● **Material provided**:
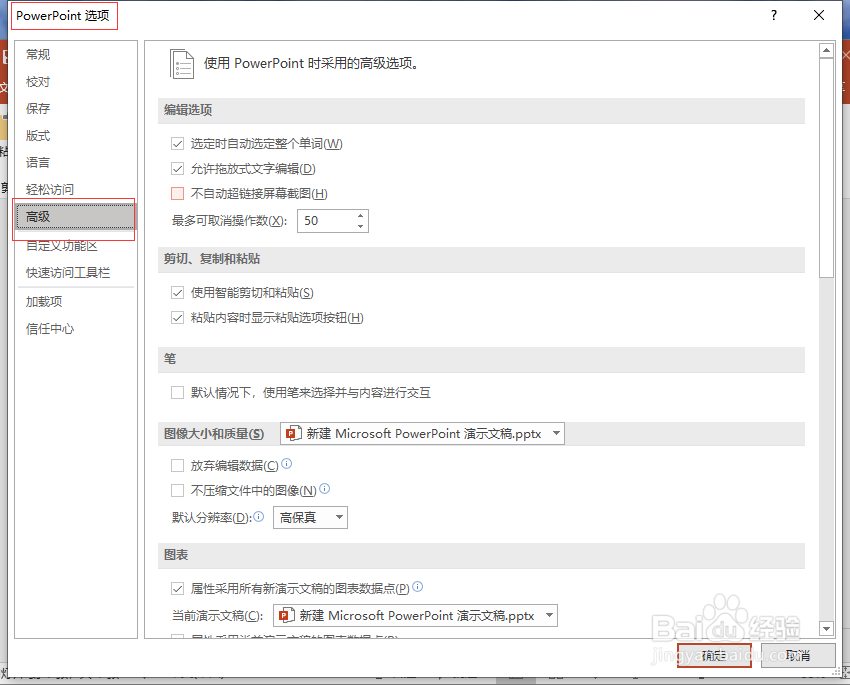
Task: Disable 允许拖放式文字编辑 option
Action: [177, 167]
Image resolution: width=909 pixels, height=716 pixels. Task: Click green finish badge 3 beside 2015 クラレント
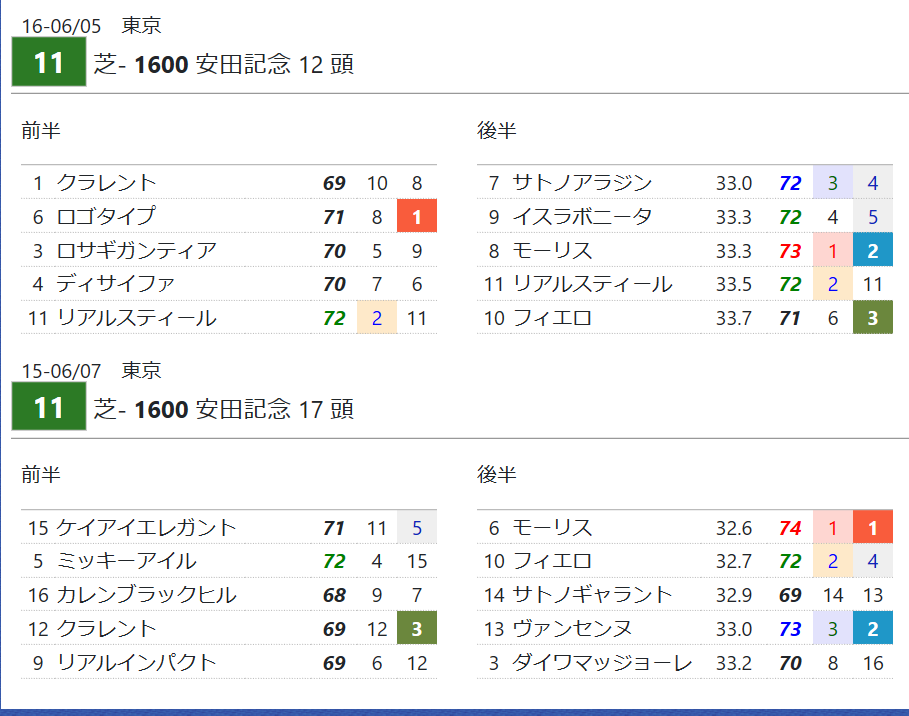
...
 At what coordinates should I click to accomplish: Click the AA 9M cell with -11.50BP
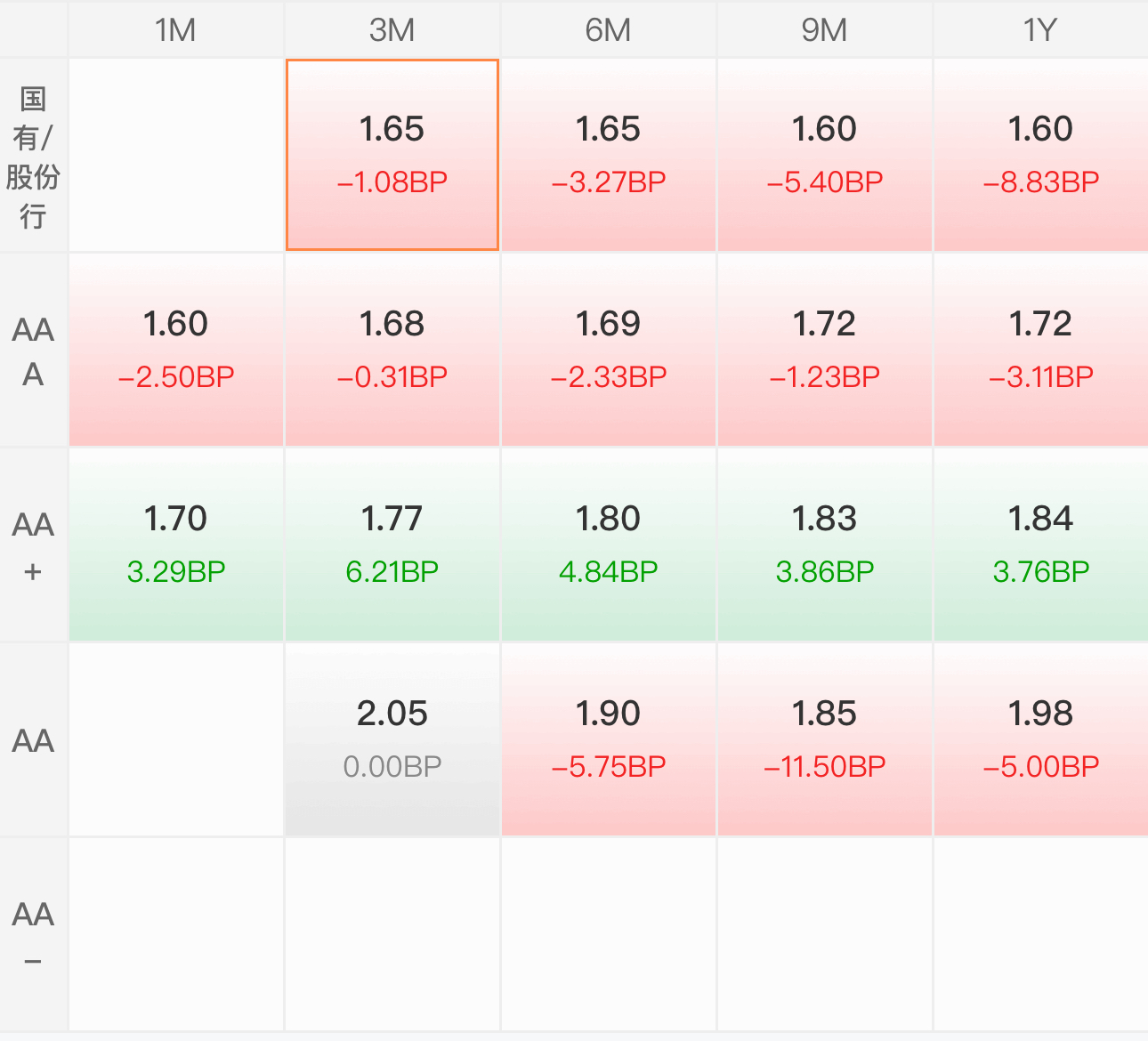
==
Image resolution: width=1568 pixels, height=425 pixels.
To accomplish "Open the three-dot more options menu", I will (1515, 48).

● **Exercise goal**: Search the entries above for "resolution". Return every line that has it.

● **Finished exercise**:
Image resolution: width=909 pixels, height=716 pixels. Task: Click green finish badge 3 beside 2015 クラレント
Image resolution: width=1568 pixels, height=425 pixels.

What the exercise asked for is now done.